Minnie Soo is a woman who excels and never fails to push herself to the limit. The Hong Kong table tennis star, now 24, has won medals at the World Championship, Asian Games and the 2020 Summer Olympics. Now her next challenge is straight ahead, studying Physics as an undergraduate at HKUST.

Minnie's schedule is one that would wear out even the most energetic of people. When we talked with her, Minnie had just flown back from Germany, where she took part in two tournaments during a mid-term break. It makes us wonder, how is she able to accomplish it all? “It takes planning and a tight study schedule, but somehow I get by,” she says.

Paddle power

From day one, Minnie's life was intertwined with table tennis. Her dad was a table tennis coach and as a result, she was playing from the age of 3 and training with her father from Primary One. “When we were young every event revolved around table tennis, and I already told my father I wanted to be world champion from the age of 4,” she says with a laugh. It is also incidentally, why she developed a love for Physics at the same time, describing the "rhythm, speed, spin, flow and variations" of table tennis as something that fascinated her from day one.

One may think that playing table tennis would be pure joy for Minnie, but it can also prove to be difficult. The Olympics, an unparalleled success for her with a bronze medal standing, was also very full-on. “When I got there I was excited but I also felt so much stress.



Luckily, there were people helping me with the burden like physios, coaches and teammates. We went through joy and tears — I lost in the singles but in the end, we fought hard in the teams and secured the bronze medal,” Minnie says. It is little wonder she has been awarded “Ten Outstanding Yong Persons (TOYP)” by the Junior Chamber International Hong Kong in 2022.

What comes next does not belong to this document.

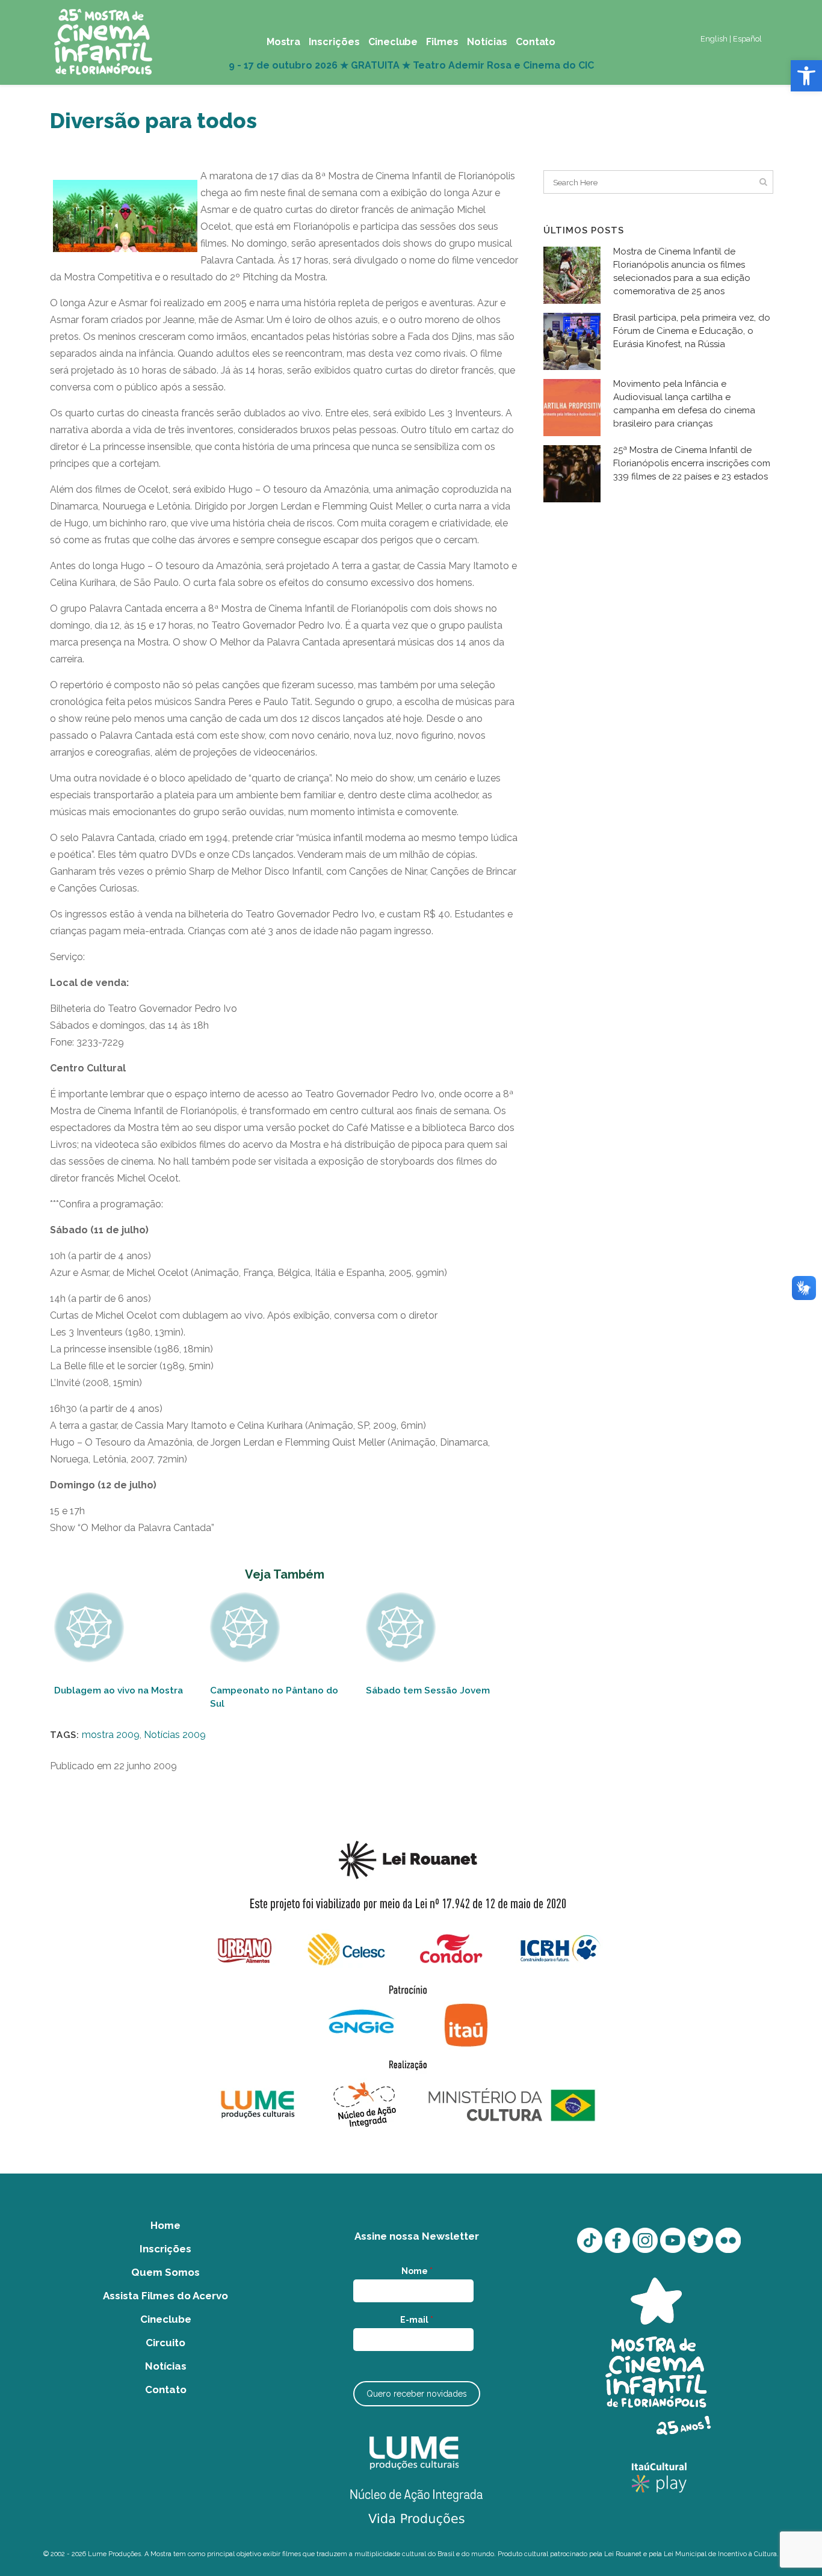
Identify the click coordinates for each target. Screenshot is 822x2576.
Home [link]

But as with many sportspeople, Minnie has experienced setbacks. Minnie’s neurological injury has posed a huge challenge for her to keep competing at the highest level, as it has impacted her arm movement. “Table tennis is a very important part of my life, and having played full-time since the age of 15, I want to put effort and time into my studies, as I have much to catch-up on. It’s exciting for me!” says Minnie.

Focused on campus life

Luckily, Minnie has discovered the joys of Physics at HKUST, following her admission under the Student-Athlete Learning Support and Admission Scheme (SALSA). The program offers student athletes special admission arrangements, flexible and personalized support, scholarship and a living allowance. She describes as having wonderful professors, classmates, with the opportunity to learn, expand her mind, and cultivate new passions. While HKUST is an academically rigorous university, Minnie takes it all in her stride, or indeed, her swing. “People here love science and work hard for it, and this is the best atmosphere for studying, I absolutely love it. If I want to pursue further studies I need a firm foundation and do my best,” she says.

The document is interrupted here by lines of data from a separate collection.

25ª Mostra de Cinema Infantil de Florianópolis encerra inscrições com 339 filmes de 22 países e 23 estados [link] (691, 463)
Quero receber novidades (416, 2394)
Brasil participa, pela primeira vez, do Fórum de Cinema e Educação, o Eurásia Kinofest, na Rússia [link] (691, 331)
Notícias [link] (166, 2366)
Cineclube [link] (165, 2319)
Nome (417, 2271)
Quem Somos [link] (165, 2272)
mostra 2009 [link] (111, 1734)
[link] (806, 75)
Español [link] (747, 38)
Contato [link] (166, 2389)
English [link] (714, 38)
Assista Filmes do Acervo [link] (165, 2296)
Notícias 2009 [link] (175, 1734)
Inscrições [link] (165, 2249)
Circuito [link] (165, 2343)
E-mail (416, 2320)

We can easily burn out by running around and trying to get everything done. We might be disappointed with results at times. But life is long, what happens now doesn’t change the future.


Whatever happens, Minnie still makes time for her hobbies, reading pop science or science-fiction, enjoying a coffee at a cafe, and keeping her heels firmly on the ground. So being a former Olympian, and having beaten some of the best in the world, what advice would she give to her fellow classmates? "We can easily burn out by running around and trying to get everything done. We might be disappointed with results at times. But life is long, what happens now doesn’t change the future. If you do too much, you might end up asking ourselves ‘why do we do all this?’ So slow down a bit, be satisfied, focus on your goals, and don't burn out. You will be happier and more successful in the long run."